Calvin Owings is one of the hardy sons of the East who crossed the plains to California in 1850.

He was born in Warren County, Kentucky, February 11, 1829. His father, William Owings, a native of Kentucky, married Miss Esther Johnson, who was also born in that State, a daughter of Calvin Johnson. They reared ten children, eight of whom are now living. The subject of this sketch spent his youth and received his education in Indiana. When he was twenty years of age he came to this State. The company with whom he traveled were nine months in crossing the plains, and many of them died with cholera.

Like other newcomers to this State, Mr. Owning has his mining experiences. For three month he mined at Yreka. His party found a nugget of gold that weighed five pounds and ten ounces, and he himself took out $51 from a single pan.

When he quit mining he went to Middletown and remained three years. Then he purchased eighty acres of land at Cottonwood and was there three years. From that place he went to the north for Cottonwood, purchased land and lived there fifteen years. From time to time he added to his original purchase until he had 680 acres. This he sold. In 1887 he came to Redding, purchased a home and improved it, and has now retired from business.

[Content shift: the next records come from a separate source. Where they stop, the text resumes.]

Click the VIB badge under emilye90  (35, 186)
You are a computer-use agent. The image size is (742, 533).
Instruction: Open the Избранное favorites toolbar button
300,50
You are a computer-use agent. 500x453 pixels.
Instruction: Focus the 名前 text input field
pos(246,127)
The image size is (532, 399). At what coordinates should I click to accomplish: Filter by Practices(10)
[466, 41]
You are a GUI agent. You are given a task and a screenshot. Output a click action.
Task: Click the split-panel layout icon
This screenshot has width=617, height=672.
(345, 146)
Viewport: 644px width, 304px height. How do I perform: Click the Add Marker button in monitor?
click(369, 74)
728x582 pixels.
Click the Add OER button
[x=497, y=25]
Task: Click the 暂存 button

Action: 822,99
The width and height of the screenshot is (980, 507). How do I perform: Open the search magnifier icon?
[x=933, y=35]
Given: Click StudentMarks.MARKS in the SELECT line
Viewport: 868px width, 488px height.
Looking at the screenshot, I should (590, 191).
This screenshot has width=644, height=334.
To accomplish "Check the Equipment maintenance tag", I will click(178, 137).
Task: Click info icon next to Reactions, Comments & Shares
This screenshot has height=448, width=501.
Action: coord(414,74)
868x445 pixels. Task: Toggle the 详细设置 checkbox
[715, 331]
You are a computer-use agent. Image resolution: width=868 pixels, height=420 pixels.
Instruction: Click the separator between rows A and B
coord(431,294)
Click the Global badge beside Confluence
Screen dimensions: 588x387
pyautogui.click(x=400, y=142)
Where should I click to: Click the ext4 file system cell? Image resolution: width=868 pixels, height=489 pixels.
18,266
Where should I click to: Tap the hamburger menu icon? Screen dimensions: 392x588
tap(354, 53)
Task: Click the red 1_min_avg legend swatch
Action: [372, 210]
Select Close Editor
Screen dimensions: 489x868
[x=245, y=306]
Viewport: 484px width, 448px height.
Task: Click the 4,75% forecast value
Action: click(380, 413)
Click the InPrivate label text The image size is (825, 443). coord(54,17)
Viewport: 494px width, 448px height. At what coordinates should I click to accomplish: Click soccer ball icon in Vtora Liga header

After living a life of single-blessedness for fifty years, Mr. Owings became acquainted with and married Mrs. Moore. She is a native of Missouri, born December 20, 1839, and a daughter of D. J. Guinn, also of that state. They have an attractive home in Redding, where they reside. Since the war, Mr. Owings has been a Republican. Both he and his wife are members of the Baptist Church, and are highly esteemed citizens of Redding.